According to claim 1,
The step of verifying the structural similarity of words belonging to the proofreading vocabulary candidate group includes:
The minimum number of operations required for mutual conversion between the word in the proofreading section and the words belonging to the proofreading vocabulary candidate group is defined as the editing distance between words, the minimum editing distance between phonemes and syllables is calculated, and the calculated minimum editing distance based on the structural similarity of words belonging to the proofreading vocabulary candidate group.

6. The method of claim 5,
The step of verifying the contextual relevance of words belonging to the proofreading vocabulary candidate group includes:
Speech recognition post-processing method, characterized in that when words belonging to the proofreading vocabulary candidate group are replaced with words in the proofreading section, whether a contextually appropriate sentence is completed from the point of view of the interviewer including the oral and description and the domain point of view.

delete

According to claim 1,
The step of determining the suitability of the selected final proofreading word candidate includes:
If the selected final proofreading word candidate is not suitable, the speech recognition post-processing method according to claim 1 , wherein the original sentence of the speech recognition result text is output.

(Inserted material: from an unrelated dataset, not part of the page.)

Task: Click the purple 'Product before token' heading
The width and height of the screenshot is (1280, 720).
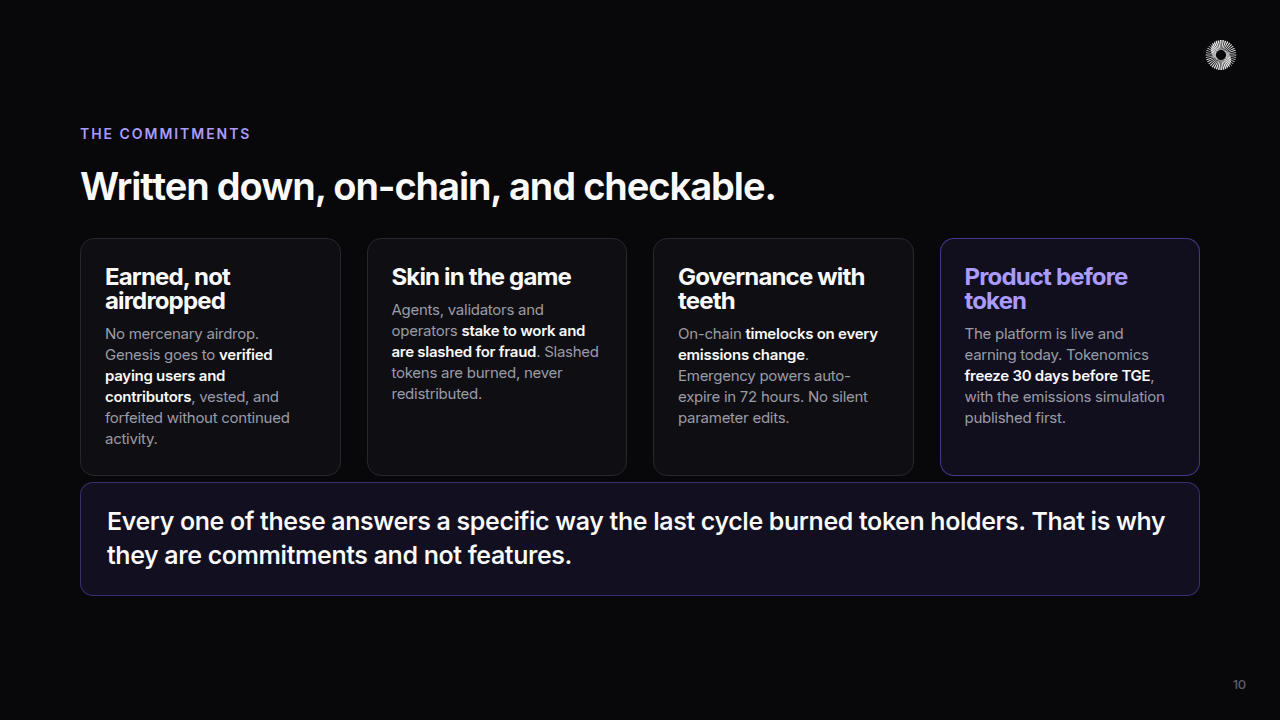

It is combined with a computer that is hardware, and stored in a computer-readable recording medium to execute the method of any one of claims 1, 2, 3, 4, 5, 6 and 8. program.

In an AI (Artificial Intelligence) interview environment, a post-processing apparatus for speech recognition,
a word vector space generator that acquires interview data of an AI interviewee and generates a word vector space based on the interview data;
a non-fluency verification unit that obtains the speech recognition result text of the AI interviewee and verifies the non-fluency of the speech recognition result text based on the word vector space;
a proofreading vocabulary candidate group generating unit defining a non-fluent part of the speech recognition result text as a proofreading section and generating a proofreading vocabulary candidate group corresponding to the proofreading section based on the word vector space;
a structural similarity verification unit that verifies the structural similarity of words belonging to the proofreading vocabulary candidate group;
a contextual relevance verification unit for verifying the contextual relevance of words belonging to the proofreading vocabulary candidate group;
a final proofreading word candidate selector selecting a final proofreading word candidate by calculating a similarity index through selective weighting of structural similarity and contextual relevance of words belonging to the proofreading word candidate group;
a determination unit for determining whether the selected final proofreading word candidate is appropriate; And,
and a result output unit for replacing the correction section in the speech recognition result text with the final correction word candidate and outputting the selected final correction word candidate if the selected final correction word candidate is suitable;
The final proofreading word candidate selection unit,
The speech recognition post-processing apparatus of claim 1, wherein structural similarity and contextual relevance of the words of the proofreading vocabulary candidate group are digitized as values between 0 and 1, respectively, and a similarity index for extracting the final proofreading word candidate is calculated based on the numerical values.